Did you think you had the skills required for your current position before you started? Were you right?
Certainly, in terms of the skills academia provided me I was well suited for this role, but a lot of this comes down to personality. You have to be an open person with good communication skills, willing to see an issue from all sides, and you can’t take setbacks personally. You’ll often get sales training through your employer which helps, but if you have the right personality traits, then it’s your interaction with the researcher to help them move ahead that is key.
How did your PhD prepare you for your current job? For example, what were the transferable skills that you developed during your PhD that are most relevant to your current job?
An understanding of the scientific process, both technical and intellectual, as well as the language being used, are the key things to carry over.
Did you have any preconceptions about your sector that proved to be wrong?
Like many, I thought sales folks are the bad guys just trying to get the hard-earned grant money out of your pocket and then move on. The reality is that a good salesperson, and therefore a successful one, will want to provide a solution that best fits a problem. This might not be the most expensive option or even something they can provide, but by doing so they build up a relationship that could last for years not days.
Can you describe a typical week in your job?
Very difficult to do, but expect variety in what you do and where you’ll be. Some days I travel for sales calls/demos/presentations, others to conferences, as well as catching up on internal meetings to discuss projects and sales progression, which could be in the office or at home.
What is the workplace culture like? Please include comments on work-life balance, flexibility, remote working?
Working in field-based sales as I am, you’re predominantly working from home as a base, but could be travelling up to 70% of your time. This can have obvious drawbacks on family life but in most cases your diary is open for you to set, so this can be mitigated to some degree.
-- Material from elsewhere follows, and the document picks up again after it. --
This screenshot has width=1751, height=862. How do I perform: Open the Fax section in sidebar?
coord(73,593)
Contact with colleagues can be infrequent, so you need to be self-motivated to succeed.
Do people with a PhD frequently get hired in the company/sector?
What are your favourite parts of your job?
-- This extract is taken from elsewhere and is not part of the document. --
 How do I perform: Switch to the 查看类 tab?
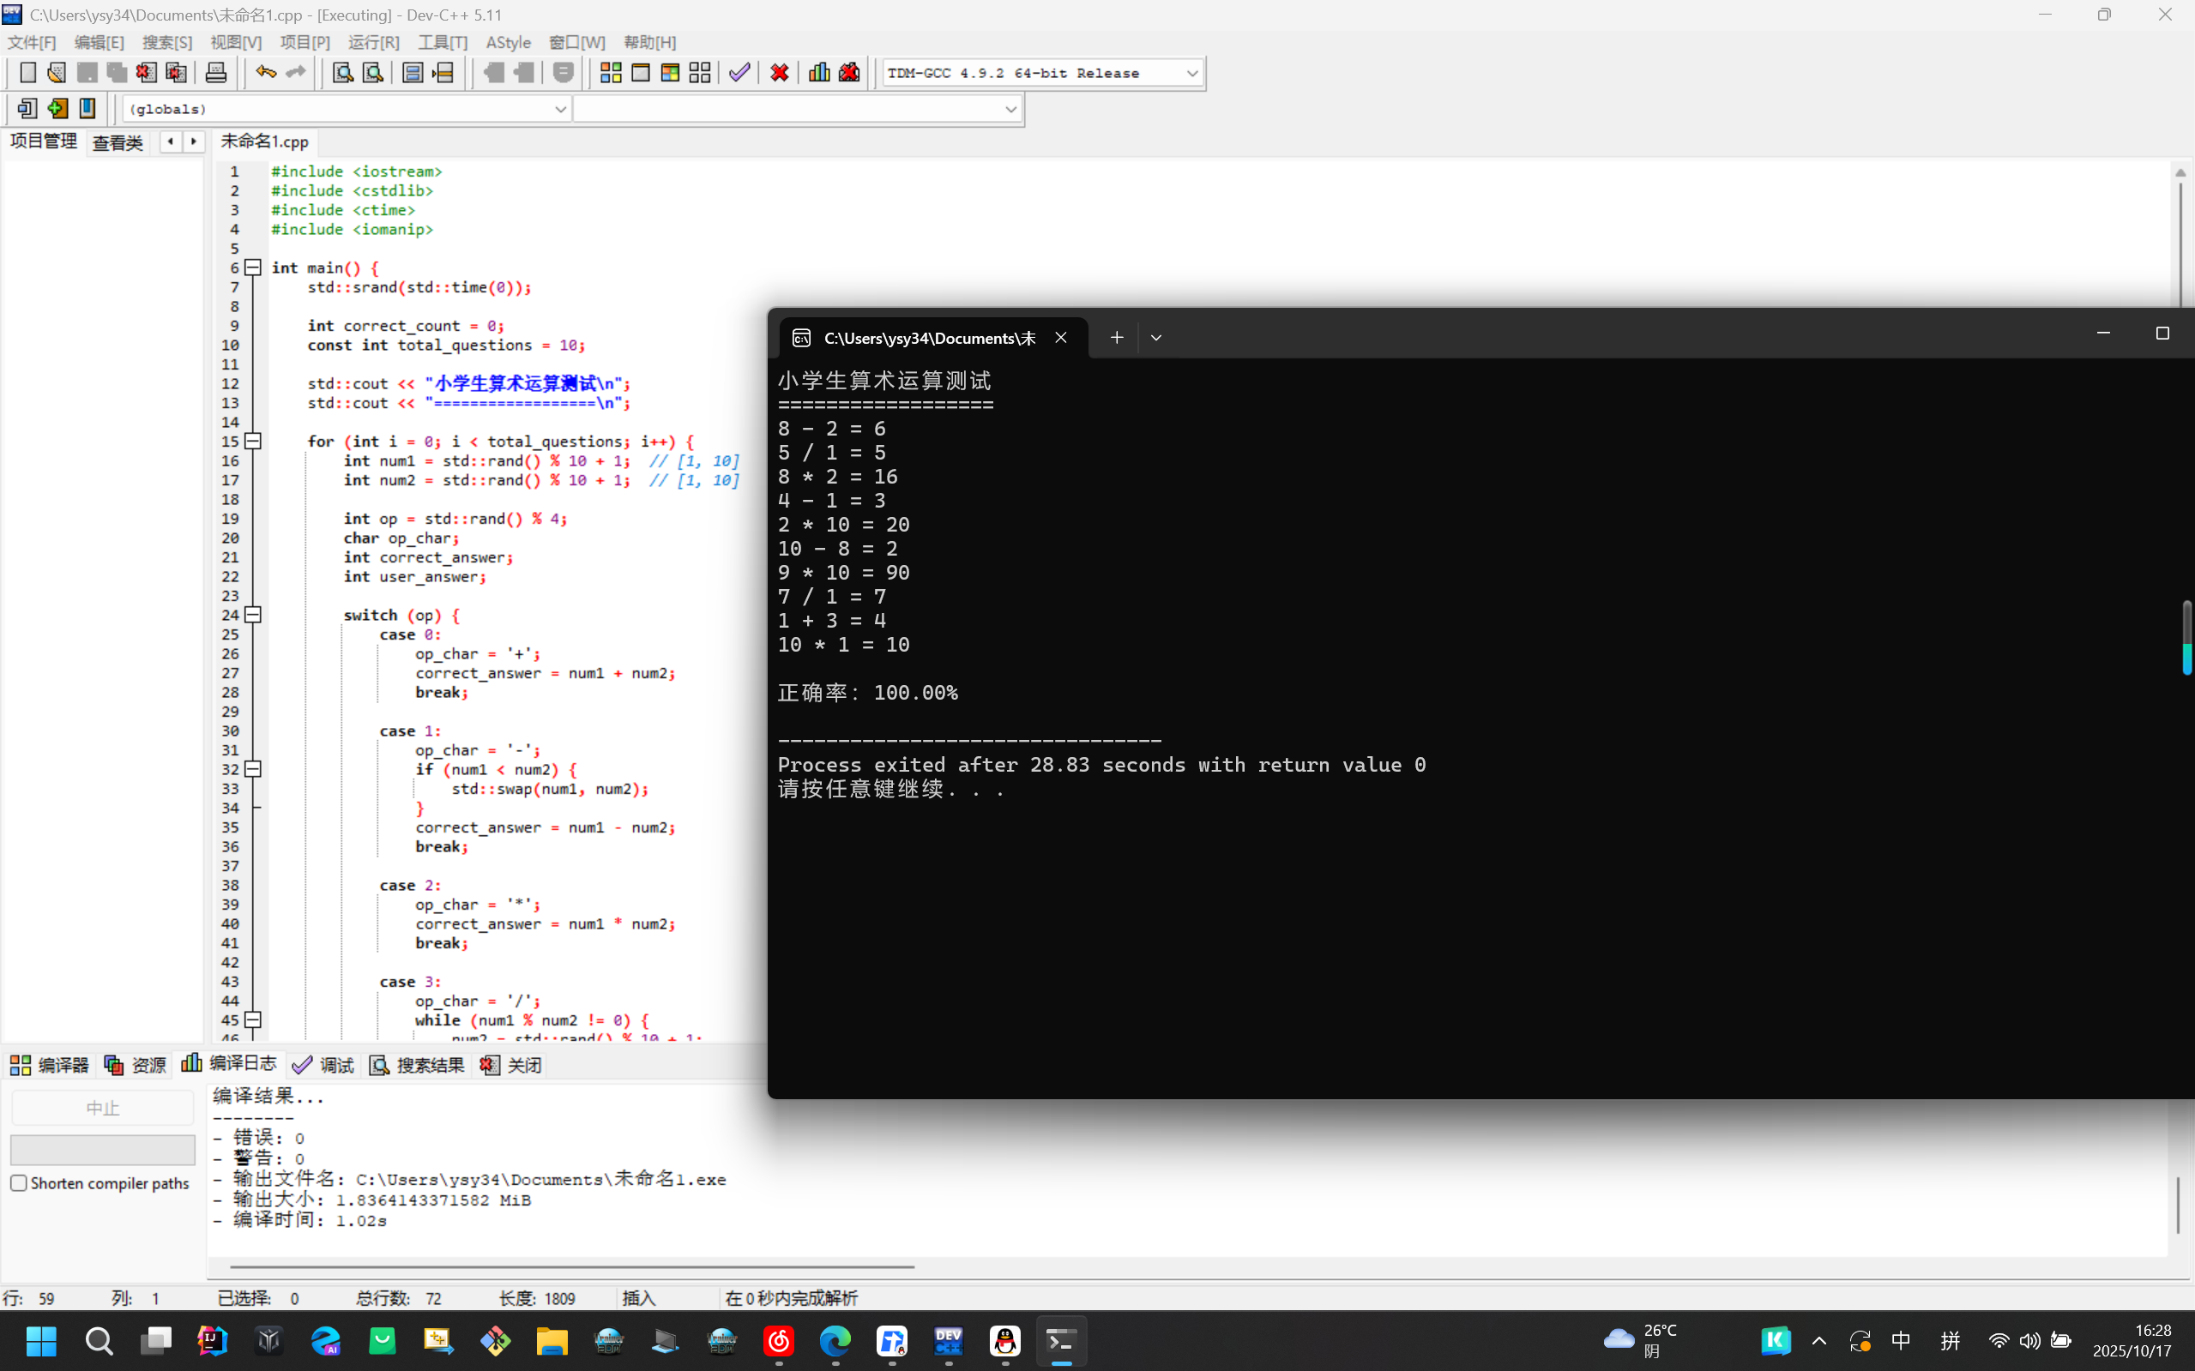coord(118,142)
It is the variety really, and the ability to be the master of your own schedule, within reason. One day you’re working in a lab with a focus on diabetes, the next it could be immunology, and then you’ll be in a conference call with internal R&D groups to discuss product development.
What are your reflections on your career path?
I’ve had no regrets about the path I took, although there was a sense of guilt when leaving academia and not putting the training I’d been given into action at the bench. On reflection, though, these skills are still valuable, albeit in a different way. It’s also been extremely interesting to visit so many diverse labs and find out the latest discoveries that have taken years of hard work, and occasionally to see PIs discussing work on TV in which the technology you assisted them with has played a role.
Do you have any advice for current graduate students and postdocs considering a career outside of academia?
The skills you have are highly valued, but a positive can-do attitude is just as important.
What do you know now that you wish you’d known when exploring a transition?
You may naturally think your experience is only suited to a narrow field of careers outside of academia, but keep your options open to other possibilities.
Can you recommend any relevant resources, organisations or events that might help somebody new to the sector find out more about it?
The best source of info is a sales representative. Speak to them when you can, we’re not as bad as you think we are!